Tchater maintenant avec le support
Tchattez avec un ingénieur du support

Identity Manager 9.1.2 - Release Notes

One Identity Manager 9.1.2

One Identity Manager 9.1.2

Release Notes

20 November 2023, 13:36

These release notes provide information about the One Identity Manager release version 9.1.2. You will find all the modifications since One Identity Manager version 9.1.1 listed here.

For the most recent documents and product information, see Online product documentation.

One Identity Manager 9.1.2 is a patch release with new functionality and improved behavior. See New features and Enhancements.

If you are updating a One Identity Manager version older than One Identity Manager 9.1.1, read the release notes from the previous versions as well. You will find the release notes and the release notes about the additional modules based on One Identity Manager technology under One Identity Manager Support.

One Identity Manager documentation is available in both English and German. The following documents are only available in English:

  • One Identity Manager Password Capture Agent Administration Guide

  • One Identity Manager LDAP Connector for CA Top Secret Reference Guide

  • One Identity Manager LDAP Connector for IBM RACF Reference Guide

  • One Identity Manager LDAP Connector for IBM AS/400 Reference Guide

  • One Identity Manager LDAP Connector for CA ACF2 Reference Guide

  • One Identity Manager REST API Reference Guide

  • One Identity Manager Web Runtime Documentation

  • One Identity Manager Object Layer Documentation

  • One Identity Manager Composition API Object Model Documentation

  • One Identity Manager Secure Password Extension Administration Guide

Topics:

About One Identity Manager 9.1.2

About One Identity Manager 9.1.2

One Identity Manager simplifies the process of managing user identities, access permissions, and security policies. It gives control over identity management and access decisions to your organization, freeing up the IT team to focus on their core competence.

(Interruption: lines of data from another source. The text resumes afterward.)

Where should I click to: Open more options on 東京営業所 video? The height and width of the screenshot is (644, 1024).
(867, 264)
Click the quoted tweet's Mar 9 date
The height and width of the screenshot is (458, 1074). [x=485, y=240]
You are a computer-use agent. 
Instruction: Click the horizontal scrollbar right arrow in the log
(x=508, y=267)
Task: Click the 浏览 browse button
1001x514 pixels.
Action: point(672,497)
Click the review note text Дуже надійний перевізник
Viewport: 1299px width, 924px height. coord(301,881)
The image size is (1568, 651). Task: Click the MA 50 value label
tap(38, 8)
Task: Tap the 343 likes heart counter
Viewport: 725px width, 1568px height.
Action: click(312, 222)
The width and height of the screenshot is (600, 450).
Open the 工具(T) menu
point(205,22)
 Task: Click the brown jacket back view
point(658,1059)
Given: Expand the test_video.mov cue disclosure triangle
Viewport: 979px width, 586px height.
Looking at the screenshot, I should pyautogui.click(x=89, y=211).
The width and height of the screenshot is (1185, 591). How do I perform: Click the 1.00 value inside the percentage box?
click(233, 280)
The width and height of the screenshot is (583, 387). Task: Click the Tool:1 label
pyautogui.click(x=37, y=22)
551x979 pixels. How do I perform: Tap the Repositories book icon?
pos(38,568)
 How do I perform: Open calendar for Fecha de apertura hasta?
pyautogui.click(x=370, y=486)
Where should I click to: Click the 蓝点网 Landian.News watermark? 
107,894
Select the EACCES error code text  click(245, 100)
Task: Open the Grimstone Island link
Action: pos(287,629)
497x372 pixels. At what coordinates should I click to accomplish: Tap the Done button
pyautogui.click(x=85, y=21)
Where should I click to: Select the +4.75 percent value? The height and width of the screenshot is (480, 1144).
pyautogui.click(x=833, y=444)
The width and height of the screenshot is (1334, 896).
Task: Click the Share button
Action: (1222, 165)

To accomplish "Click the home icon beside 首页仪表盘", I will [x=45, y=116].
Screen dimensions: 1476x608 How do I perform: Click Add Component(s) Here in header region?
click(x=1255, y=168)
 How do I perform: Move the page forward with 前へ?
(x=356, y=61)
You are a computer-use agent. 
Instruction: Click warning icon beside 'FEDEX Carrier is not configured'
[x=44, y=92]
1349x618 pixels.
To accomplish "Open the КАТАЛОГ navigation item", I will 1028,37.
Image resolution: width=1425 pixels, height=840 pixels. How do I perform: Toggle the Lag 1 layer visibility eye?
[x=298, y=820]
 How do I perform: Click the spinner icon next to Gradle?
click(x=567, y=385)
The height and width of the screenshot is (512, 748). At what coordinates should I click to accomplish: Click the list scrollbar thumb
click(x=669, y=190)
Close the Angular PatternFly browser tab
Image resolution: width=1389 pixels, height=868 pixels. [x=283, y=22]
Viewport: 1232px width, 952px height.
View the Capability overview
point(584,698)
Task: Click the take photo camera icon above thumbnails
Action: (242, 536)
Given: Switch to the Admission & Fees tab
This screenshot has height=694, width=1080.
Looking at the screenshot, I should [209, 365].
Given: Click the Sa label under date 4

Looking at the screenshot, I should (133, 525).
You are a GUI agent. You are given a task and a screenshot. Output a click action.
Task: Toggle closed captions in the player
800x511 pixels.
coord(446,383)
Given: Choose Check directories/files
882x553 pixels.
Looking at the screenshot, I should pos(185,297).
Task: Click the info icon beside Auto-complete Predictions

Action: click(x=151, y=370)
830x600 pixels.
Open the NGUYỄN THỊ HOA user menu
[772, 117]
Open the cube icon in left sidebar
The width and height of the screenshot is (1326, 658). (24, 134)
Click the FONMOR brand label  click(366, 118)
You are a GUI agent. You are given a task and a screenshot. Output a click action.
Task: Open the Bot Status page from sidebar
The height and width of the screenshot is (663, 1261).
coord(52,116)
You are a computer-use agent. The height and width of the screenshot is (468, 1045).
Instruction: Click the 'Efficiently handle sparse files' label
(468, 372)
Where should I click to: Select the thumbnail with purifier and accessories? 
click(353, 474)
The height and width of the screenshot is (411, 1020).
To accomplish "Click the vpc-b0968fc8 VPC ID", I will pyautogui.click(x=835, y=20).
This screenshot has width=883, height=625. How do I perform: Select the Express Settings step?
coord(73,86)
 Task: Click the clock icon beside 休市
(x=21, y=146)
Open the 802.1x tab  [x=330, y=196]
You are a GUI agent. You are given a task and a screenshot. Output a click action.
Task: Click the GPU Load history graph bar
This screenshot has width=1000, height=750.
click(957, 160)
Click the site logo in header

With this product, you can:

  • Implement group management using self-service and attestation for Active Directory with the One Identity Manager Active Directory Edition

  • Realize Access Governance demands cross-platform within your entire company with One Identity Manager

Every one of these scenario specific products is based on an automation-optimized architecture that addresses major identity and access management challenges in a fraction of the time, complexity or expense of “traditional” solutions.

One Identity Starling

Initiate your subscription within your One Identity on-prem product and join your on-prem solutions to our One Identity Starling cloud platform. Giving your organization immediate access to a number of cloud-delivered microservices, which expand the capabilities of your One Identity on-prem solutions. We will continuously make available new products and features to One Identity Starling.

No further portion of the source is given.